Too Many False Positives

Reduce incorrect matches when Jnkn links unrelated artifacts.

Quick Fixes

1. Raise Confidence Threshold

# .jnkn/config.yaml
stitching:
  min_confidence: 0.7  # Up from 0.5

2. Suppress Known Bad Patterns

# Generic patterns that match too much
jnkn suppress add "env:*_ID" "infra:*" --reason "ID fields too generic"
jnkn suppress add "env:*_KEY" "infra:*" --reason "KEY fields too generic"
jnkn suppress add "env:HOST" "*" --reason "HOST alone is too generic"

3. Block Common Tokens

# .jnkn/config.yaml
stitching:
  blocked_tokens:
    - id
    - key
    - url
    - host
    - port
    - name
    - config
    - value
    - data
    - type

Systematic Approach

Step 1: Identify the Problem

List all current matches:

jnkn stats --edges --type cross_domain

Step 2: Sample and Review

Pick 10 random matches and verify:

jnkn stats --edges --type cross_domain --format json | jq '.[0:10]'

For each, ask: "Is this a real dependency?"

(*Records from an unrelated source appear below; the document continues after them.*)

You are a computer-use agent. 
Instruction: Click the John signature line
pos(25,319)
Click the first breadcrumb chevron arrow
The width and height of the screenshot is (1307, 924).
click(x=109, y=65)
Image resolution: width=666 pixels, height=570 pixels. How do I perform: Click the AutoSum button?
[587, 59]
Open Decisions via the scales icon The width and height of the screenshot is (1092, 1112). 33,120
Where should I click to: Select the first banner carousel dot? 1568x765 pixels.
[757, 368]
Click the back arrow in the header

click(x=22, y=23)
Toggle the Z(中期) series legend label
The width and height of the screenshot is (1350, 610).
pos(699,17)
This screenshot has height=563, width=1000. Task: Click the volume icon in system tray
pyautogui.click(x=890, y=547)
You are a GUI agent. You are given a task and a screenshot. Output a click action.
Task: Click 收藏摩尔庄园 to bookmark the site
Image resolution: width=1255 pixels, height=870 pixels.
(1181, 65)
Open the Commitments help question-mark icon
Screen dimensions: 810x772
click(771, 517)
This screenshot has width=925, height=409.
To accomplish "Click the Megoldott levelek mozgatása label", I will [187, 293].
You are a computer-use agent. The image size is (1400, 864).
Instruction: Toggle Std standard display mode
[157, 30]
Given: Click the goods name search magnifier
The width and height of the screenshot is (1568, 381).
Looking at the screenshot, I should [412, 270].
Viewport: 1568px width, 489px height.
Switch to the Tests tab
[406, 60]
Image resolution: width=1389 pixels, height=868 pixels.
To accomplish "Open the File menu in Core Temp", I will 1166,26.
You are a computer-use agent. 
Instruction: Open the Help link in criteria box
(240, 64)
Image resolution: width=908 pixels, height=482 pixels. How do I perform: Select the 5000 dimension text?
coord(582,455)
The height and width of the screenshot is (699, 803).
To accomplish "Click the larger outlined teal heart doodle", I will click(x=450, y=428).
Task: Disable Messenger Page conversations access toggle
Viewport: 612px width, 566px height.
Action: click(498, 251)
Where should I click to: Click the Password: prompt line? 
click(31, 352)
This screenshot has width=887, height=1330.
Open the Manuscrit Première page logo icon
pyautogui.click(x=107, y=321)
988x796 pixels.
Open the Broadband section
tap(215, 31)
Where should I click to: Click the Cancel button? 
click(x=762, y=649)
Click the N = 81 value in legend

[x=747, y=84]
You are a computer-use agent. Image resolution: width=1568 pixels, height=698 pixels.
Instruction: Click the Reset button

Step 3: Categorize False Positives

Common categories:

Category	Example	Solution
Generic tokens	`HOST` matches everything	Block token
Naming collision	`user_id` matches `uuid`	Suppress pattern
Low confidence	0.51 sneaking through	Raise threshold
Wrong domain	Test → Prod matches	Suppress pattern

Step 4: Apply Fixes

For generic tokens:

stitching:
  blocked_tokens:
    - host
    - user

For naming collisions:

jnkn suppress add "env:USER_ID" "infra:uuid_*" --reason "Collision"

For low confidence:

stitching:
  min_confidence: 0.6

For wrong domain:

jnkn suppress add "*" "infra:test_*" --reason "Test infra"
jnkn suppress add "*" "infra:*_dev" --reason "Dev infra"

Step 5: Verify

Rescan and check:

jnkn scan --full
jnkn stats --edges --type cross_domain

Advanced: Custom Penalties

Add penalties for tokens that reduce confidence:

stitching:
  confidence:
    penalties:
      short_token: 0.5    # < 4 chars
      common_token: 0.6   # Generic words

  low_value_tokens:
    - aws
    - gcp
    - prod
    - dev
    - staging
    - main
    - default

Advanced: Rule-Specific Tuning

Different rules can have different thresholds:

stitching:
  rule_overrides:
    EnvVarToInfraRule:
      min_confidence: 0.7     # Stricter
      blocked_tokens:
        - host
        - port

    K8sToSecretRule:
      min_confidence: 0.5     # Default

Measuring Improvement

Track precision over time:

# Before changes
jnkn stats --edges --type cross_domain | wc -l
# 150 matches

# After changes  
jnkn stats --edges --type cross_domain | wc -l
# 45 matches (70% reduction)

Review the remaining matches to ensure you didn't lose real dependencies.

When to Accept Some False Positives

Consider keeping false positives if:

Manual review is fast (< 5 matches per PR)
The cost of missing a real dependency is high
Your team prefers over-alerting to under-alerting

The goal is useful signal, not zero noise.